Telltale Games Hit With Class-Action Lawsuit

Telltale Games is now facing a class-action lawsuit from a former employee that alleges the studio violated California labor laws after laying off hundreds of employees.

Filed Monday in a San Francisco federal court (via Polygon), the complaint that was submitted by Vernie Roberts with the suit representing himself and other workers who were laid off by Telltale Games. Within the complaint, he said that the employees were let go “without cause” and cited the WARN Act as an example of the company’s violations seeing how no advance notice was given for the layoffs.

Within Roberts’ complaint, he says that Telltale Games’ layoffs affected around 275 employees, a higher number than had previously been reported, though it seems that the number factors in both the laid-off group and the remaining employees. These employees that were laid off said that they aren’t receiving any severance pay following their departure from the company and will only have healthcare coverage for one more week, that statement from a former Telltale Games employee coming several days ago.

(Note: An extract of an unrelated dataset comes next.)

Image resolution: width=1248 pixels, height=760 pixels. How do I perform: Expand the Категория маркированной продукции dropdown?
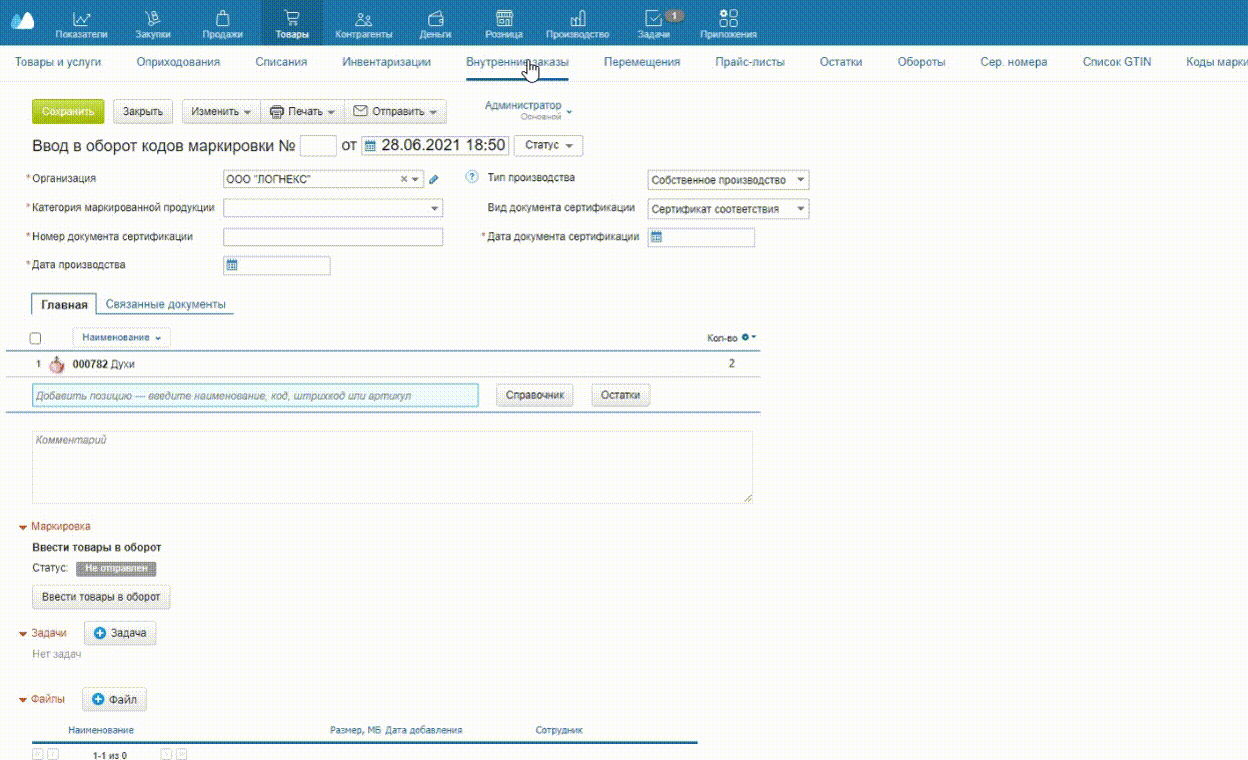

The Telltale Games layoffs were first reported days ago when now former employees gave their accounts of what had happened and said that only 25 employees remained at the studio, a skeleton crew compared to the hundreds that were previously employed. Telltale Games later confirmed that event in what it called a “majority studio closure” brought on by “insurmountable challenges.”


Since the layoffs happened with the studio now employing a fraction of what it previously did, the future of Telltale Games’ ongoing and future projects has been uncertain. The Walking Dead: The Final Season, for example, was still being worked on with Episode 2 going live just recently. While even the voice actor for Clementine, one of the protagonists in Telltale Games’ The Walking Dead, was unsure of the game’s future, Telltale Games appears to be looking into alternatives for how the final two episodes can be finished.

Polygon’s report on the new class-action lawsuit that was filed says that Roberts and the other plaintiffs are seeking compensation for laid-off employees in accordance with federal and California law.